Filistin meselesinin çözümsüzlüğünde ABD'nin katkısı büyük. [Reuters]

filistin yönetiminin birleşmiş milletler’e (bm) üyelik talibinde bulunma çabasına değinen yazılar, çeşitli analiz ve tutumlarla dolu. bu analiz ve yorumların bir kısmı bu tür bir adımı, çekişmeyi ileri taşıması, israil ve amerika birleşik devletleri’ni (abd) köşeye sıkıştırması temelinde destekliyorlar. bir kısmı da bu tür bir adımın filistin’in büyük parçasının işgalini meşrulaştırması ve mültecilerin haklarını kaybettirmesinin yanı sıra, üzerinde iyi çalışılmamış ve aceleye getirilmiş olduğunu düşünerek karşı çıkmaktalar.
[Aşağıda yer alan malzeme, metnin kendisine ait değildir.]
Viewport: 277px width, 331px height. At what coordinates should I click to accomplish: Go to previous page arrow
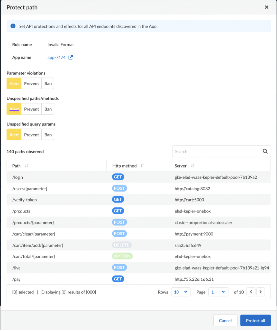[x=251, y=292]
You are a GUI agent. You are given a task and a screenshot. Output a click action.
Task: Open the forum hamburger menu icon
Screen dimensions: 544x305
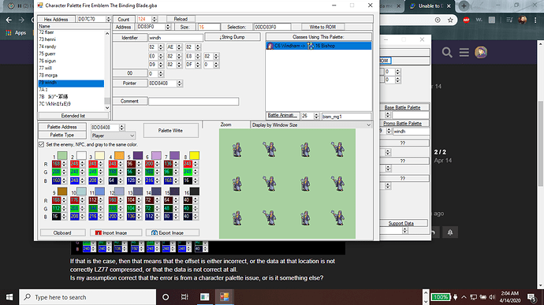click(x=464, y=52)

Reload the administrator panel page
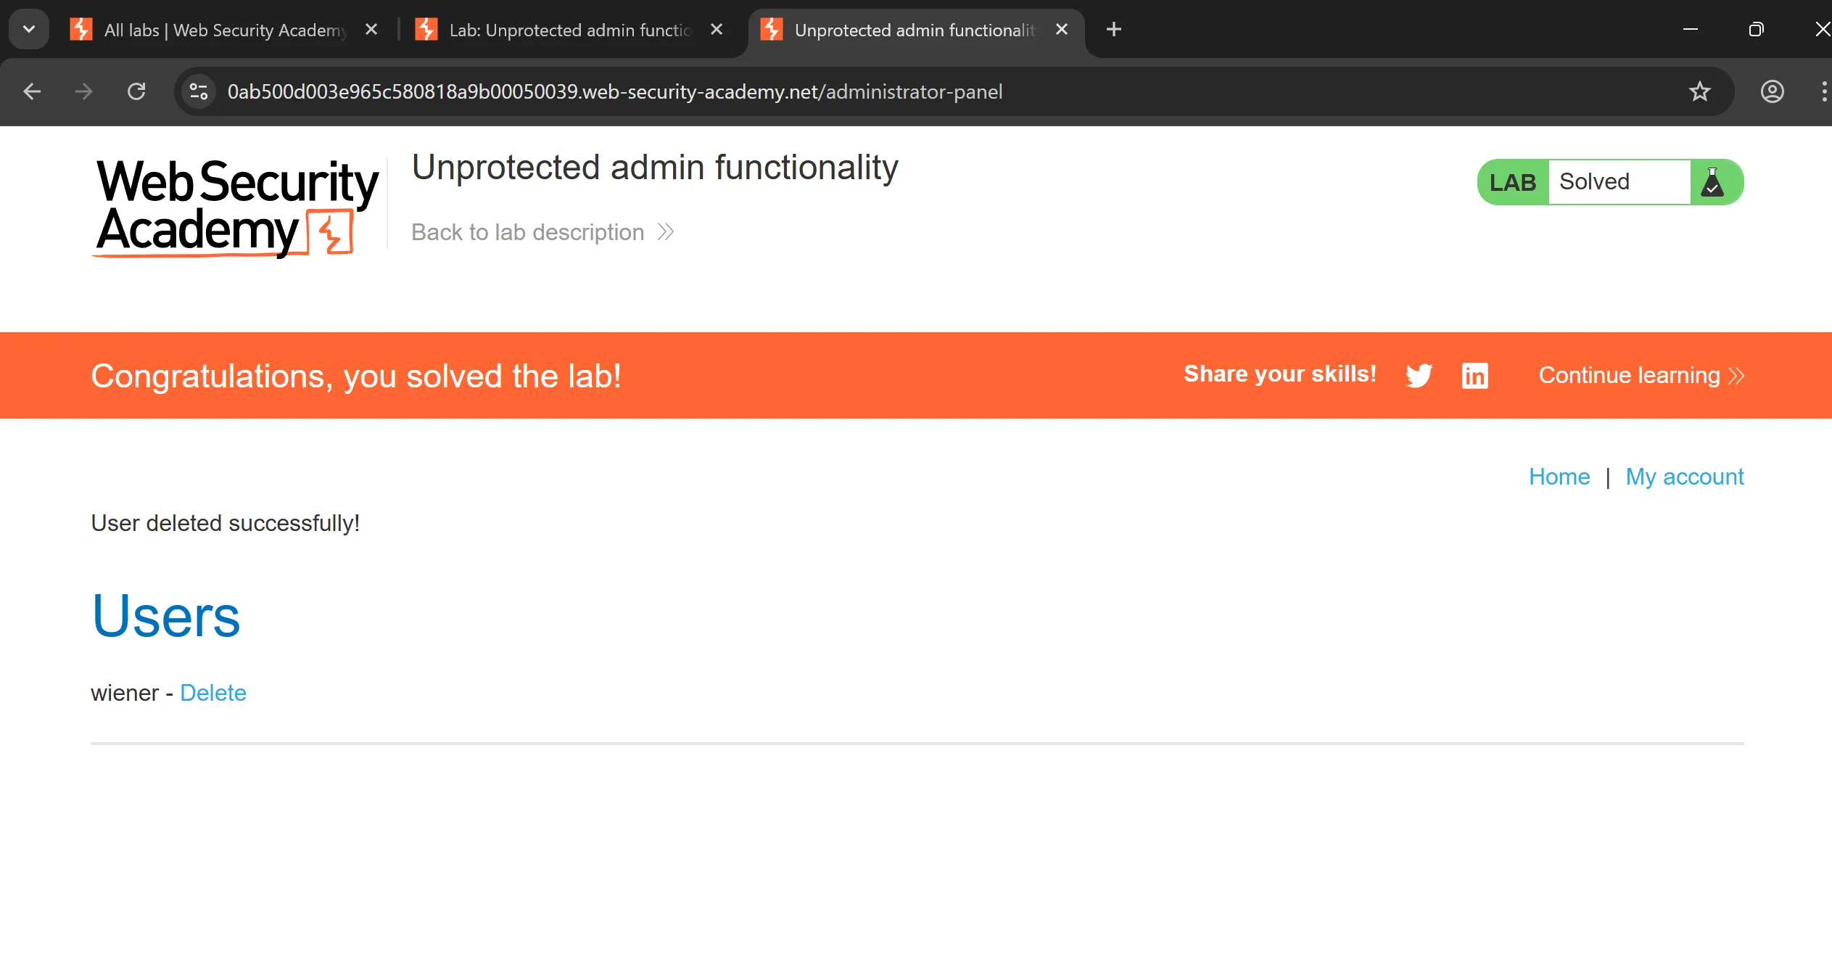coord(136,91)
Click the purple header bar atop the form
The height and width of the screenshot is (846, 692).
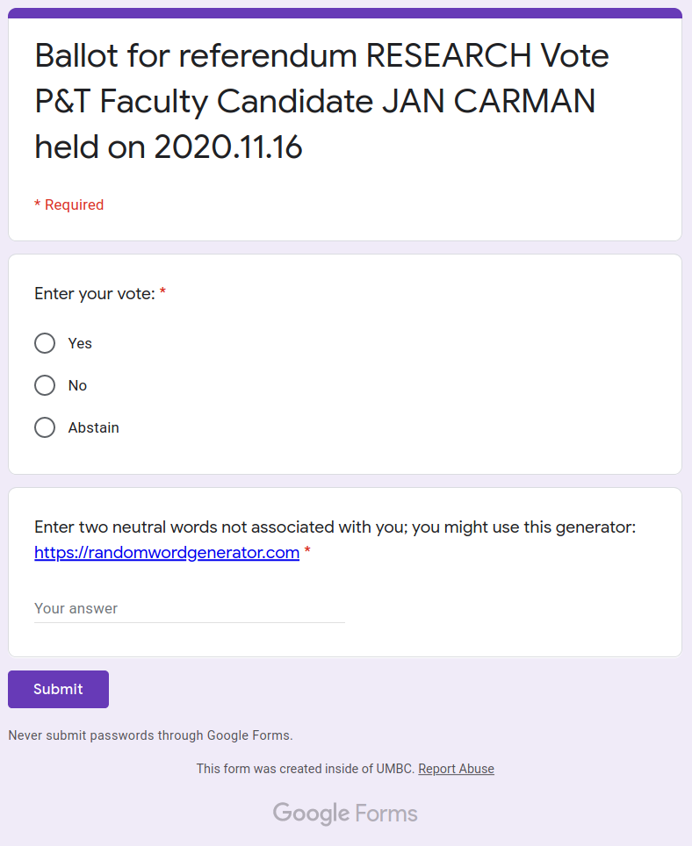tap(345, 13)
her tarafın doğal olarak kendi hukuki veya siyasi gerekçeleri ve güçlü kanıtları var. burada taraflardan birinin bu adıma yönelik tutumunda doğru bir kanaate sahip olduğunu dillendirmek adil olmaz. yalnız burada filistin cephesinde bu adıma itiraz edenler, bunu ramallah yönetiminin bazı liderlerinin açıkladığı üzere, amerikan ve israil tutumuyla tutarlı olmak için yapmadıklarını belirtmek kaçınılmaz. ayrıca bm’de bu çabanın başarılı olması yönünde hareket edenleri de filistin sorununu bitirmek için bunu yapmakla suçlamak hakkaniyete sığmaz.
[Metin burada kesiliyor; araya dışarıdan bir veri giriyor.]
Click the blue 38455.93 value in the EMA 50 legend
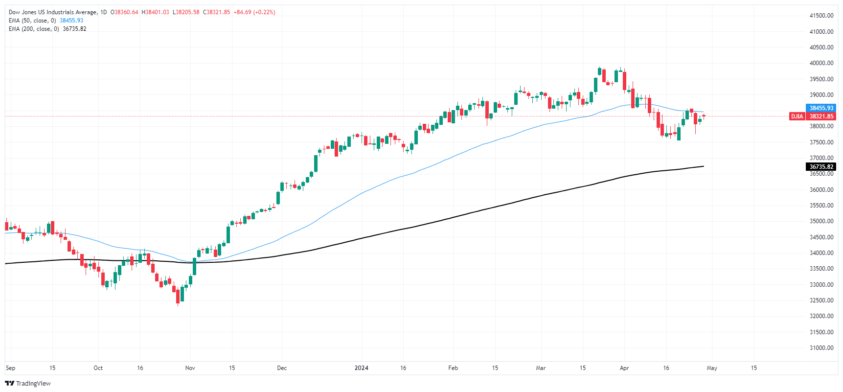Screen dimensions: 843x392 coord(71,21)
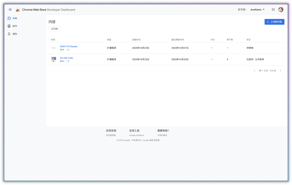Viewport: 292px width, 185px height.
Task: Open the Get QR Code item link
Action: point(66,58)
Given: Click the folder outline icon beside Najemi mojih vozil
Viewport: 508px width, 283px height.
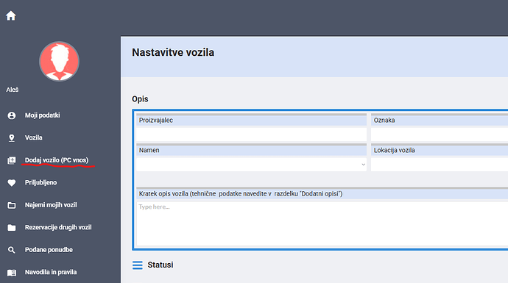Looking at the screenshot, I should click(12, 205).
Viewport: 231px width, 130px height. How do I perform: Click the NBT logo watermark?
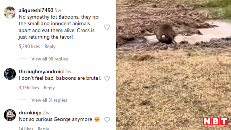tap(215, 121)
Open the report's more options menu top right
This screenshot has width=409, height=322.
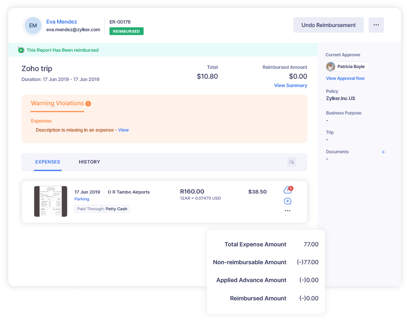(376, 25)
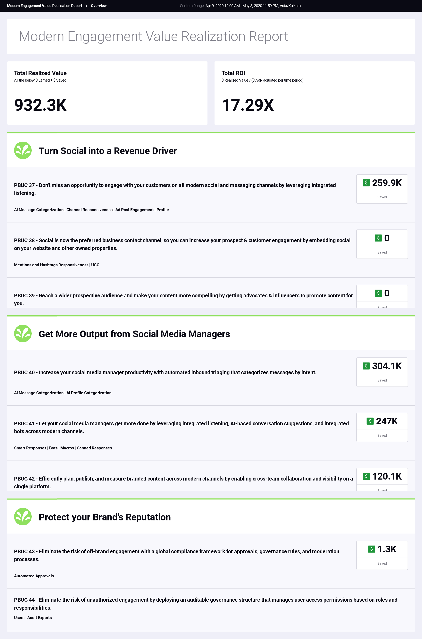Click the dollar icon next to 304.1K
The image size is (422, 639).
366,366
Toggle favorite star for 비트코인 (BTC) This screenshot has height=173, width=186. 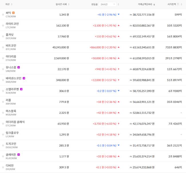(3, 47)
gerçekçi olalım. filistin sorunu 20. yüzyılda en çözümsüz sorun olabilir. 21. yüzyılda da hâlâ öyle. bu çözümsüzlüğün bir yönü, batı’nın ve bm’nin açık ve skandal derecede işgal devleti yanlılığından kaynaklanıyor. hatta bizler bugün israil yanlılığının yeni bir türünü yaşıyoruz. abd başkanı’nın kendisi, abd ve israil’in çıkarları için filistin devletinin kurulması gerektiğini belirtiyorsa ve ardından siyonist lobi kendisi ve keza beraberindeki askeri, sivil ve istihbarat kurumlarını abd’nin güvenlik, aktif ve stratejik çıkarlarını görmezden gelmeye zorluyorsa bu durum çözümsüzlüğün ve filistin sorununun sahiplerinin karşılaştığı zorluğun boyutunu gözler önüne seriyor.

çözümsüzlüğün kaynakları

burada filistin çabasının hukuki ve teknik ayrıntılarına girmek istemiyorum. zira bu konudaki hukuki anlaşmazlık (destekçi veya muhalif) her iki tarafa da sağlam bir gerekçe vermekte, ihanet veya işbirçilik damgasını yemekten kurtarmaktadır. ancak ben burada bazı hukuki ve usule ilişkin noktalara yoğunlaşmak istiyorum. bu noktalar filistin yönetiminin ve filistin kurtuluş örgütü’nün (fkö) çabasına dönük endişeyi haklı kılıyor. hem burada suçlamalarda bulunma pozisyonunda değiliz. 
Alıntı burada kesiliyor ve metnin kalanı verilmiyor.